→ **Task brief**
A stretch of the entries below is to be set down exactly, running from the line with "Instruction: Open the apps grid icon" through the line with "Go to the References", both included, and no other line.

Extracted records:
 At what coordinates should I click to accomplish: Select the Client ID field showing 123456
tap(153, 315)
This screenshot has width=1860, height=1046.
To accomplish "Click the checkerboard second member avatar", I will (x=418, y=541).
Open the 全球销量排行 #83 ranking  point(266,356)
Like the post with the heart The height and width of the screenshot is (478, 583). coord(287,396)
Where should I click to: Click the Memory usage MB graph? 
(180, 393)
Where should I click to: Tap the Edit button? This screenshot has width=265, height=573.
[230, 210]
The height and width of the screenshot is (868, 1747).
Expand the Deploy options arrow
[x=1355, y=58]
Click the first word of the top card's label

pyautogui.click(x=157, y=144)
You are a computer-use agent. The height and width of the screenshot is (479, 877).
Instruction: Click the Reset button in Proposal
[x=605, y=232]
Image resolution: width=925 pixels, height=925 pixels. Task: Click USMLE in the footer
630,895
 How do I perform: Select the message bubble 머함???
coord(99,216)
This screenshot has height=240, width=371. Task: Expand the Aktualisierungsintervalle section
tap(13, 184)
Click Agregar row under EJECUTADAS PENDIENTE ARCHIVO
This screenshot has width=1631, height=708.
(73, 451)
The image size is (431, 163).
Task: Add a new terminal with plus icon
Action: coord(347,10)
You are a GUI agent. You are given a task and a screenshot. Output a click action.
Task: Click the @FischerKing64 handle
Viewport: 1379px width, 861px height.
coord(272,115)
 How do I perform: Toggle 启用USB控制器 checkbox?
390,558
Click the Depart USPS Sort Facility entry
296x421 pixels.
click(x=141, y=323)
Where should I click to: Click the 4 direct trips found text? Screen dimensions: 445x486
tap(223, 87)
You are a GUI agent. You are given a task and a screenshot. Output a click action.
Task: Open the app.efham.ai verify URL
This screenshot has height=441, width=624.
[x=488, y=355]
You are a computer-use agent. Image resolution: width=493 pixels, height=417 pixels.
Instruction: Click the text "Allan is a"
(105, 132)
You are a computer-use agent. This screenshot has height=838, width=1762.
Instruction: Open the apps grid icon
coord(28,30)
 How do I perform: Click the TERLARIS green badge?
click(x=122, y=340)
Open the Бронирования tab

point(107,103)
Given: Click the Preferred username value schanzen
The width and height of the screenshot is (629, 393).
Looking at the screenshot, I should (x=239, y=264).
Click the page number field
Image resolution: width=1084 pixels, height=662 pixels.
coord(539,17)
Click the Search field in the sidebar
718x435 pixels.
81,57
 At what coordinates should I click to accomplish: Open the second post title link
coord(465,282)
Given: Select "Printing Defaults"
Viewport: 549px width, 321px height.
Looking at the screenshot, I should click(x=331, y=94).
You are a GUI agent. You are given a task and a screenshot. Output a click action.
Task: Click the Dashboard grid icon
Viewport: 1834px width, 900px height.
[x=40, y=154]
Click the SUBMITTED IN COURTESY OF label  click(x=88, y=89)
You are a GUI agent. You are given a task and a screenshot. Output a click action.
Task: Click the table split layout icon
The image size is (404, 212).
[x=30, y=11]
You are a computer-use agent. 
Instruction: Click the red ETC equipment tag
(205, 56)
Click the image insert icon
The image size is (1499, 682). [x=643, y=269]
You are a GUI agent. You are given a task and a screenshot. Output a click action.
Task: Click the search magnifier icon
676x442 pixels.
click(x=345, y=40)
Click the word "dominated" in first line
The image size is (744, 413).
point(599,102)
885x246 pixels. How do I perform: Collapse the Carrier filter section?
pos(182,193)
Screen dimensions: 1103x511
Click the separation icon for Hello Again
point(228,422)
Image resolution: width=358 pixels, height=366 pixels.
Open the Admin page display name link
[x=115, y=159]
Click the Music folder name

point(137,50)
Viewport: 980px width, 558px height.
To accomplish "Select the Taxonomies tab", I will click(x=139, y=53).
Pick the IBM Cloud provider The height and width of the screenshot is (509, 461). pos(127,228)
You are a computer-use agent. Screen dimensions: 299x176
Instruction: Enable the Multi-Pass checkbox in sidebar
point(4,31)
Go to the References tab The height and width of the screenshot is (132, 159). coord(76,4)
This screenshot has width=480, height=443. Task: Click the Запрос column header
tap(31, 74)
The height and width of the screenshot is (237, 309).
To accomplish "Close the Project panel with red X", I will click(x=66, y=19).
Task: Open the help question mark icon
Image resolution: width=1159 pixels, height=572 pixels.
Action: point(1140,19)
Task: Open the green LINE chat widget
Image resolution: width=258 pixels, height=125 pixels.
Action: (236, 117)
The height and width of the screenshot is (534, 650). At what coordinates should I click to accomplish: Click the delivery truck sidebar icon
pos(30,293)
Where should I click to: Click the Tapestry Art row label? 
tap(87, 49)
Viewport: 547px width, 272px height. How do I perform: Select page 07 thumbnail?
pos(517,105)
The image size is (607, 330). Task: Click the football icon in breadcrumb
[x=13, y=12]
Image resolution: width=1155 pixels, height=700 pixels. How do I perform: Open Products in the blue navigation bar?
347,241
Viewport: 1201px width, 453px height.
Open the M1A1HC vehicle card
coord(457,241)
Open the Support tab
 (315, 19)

→ **Response to this exercise**
Instruction: Open the apps grid icon
coord(28,30)
 How do I perform: Click the TERLARIS green badge?
click(x=122, y=340)
Open the Бронирования tab

point(107,103)
Given: Click the Preferred username value schanzen
The width and height of the screenshot is (629, 393).
Looking at the screenshot, I should (x=239, y=264).
Click the page number field
Image resolution: width=1084 pixels, height=662 pixels.
coord(539,17)
Click the Search field in the sidebar
718x435 pixels.
81,57
 At what coordinates should I click to accomplish: Open the second post title link
coord(465,282)
Given: Select "Printing Defaults"
Viewport: 549px width, 321px height.
Looking at the screenshot, I should click(x=331, y=94).
You are a GUI agent. You are given a task and a screenshot. Output a click action.
Task: Click the Dashboard grid icon
Viewport: 1834px width, 900px height.
[x=40, y=154]
Click the SUBMITTED IN COURTESY OF label  click(x=88, y=89)
You are a GUI agent. You are given a task and a screenshot. Output a click action.
Task: Click the table split layout icon
The image size is (404, 212).
[x=30, y=11]
You are a computer-use agent. 
Instruction: Click the red ETC equipment tag
(205, 56)
Click the image insert icon
The image size is (1499, 682). [x=643, y=269]
You are a GUI agent. You are given a task and a screenshot. Output a click action.
Task: Click the search magnifier icon
676x442 pixels.
click(x=345, y=40)
Click the word "dominated" in first line
The image size is (744, 413).
point(599,102)
885x246 pixels. How do I perform: Collapse the Carrier filter section?
pos(182,193)
Screen dimensions: 1103x511
Click the separation icon for Hello Again
point(228,422)
Image resolution: width=358 pixels, height=366 pixels.
Open the Admin page display name link
[x=115, y=159]
Click the Music folder name

point(137,50)
Viewport: 980px width, 558px height.
To accomplish "Select the Taxonomies tab", I will click(x=139, y=53).
Pick the IBM Cloud provider The height and width of the screenshot is (509, 461). pos(127,228)
You are a computer-use agent. Screen dimensions: 299x176
Instruction: Enable the Multi-Pass checkbox in sidebar
point(4,31)
Go to the References tab The height and width of the screenshot is (132, 159). coord(76,4)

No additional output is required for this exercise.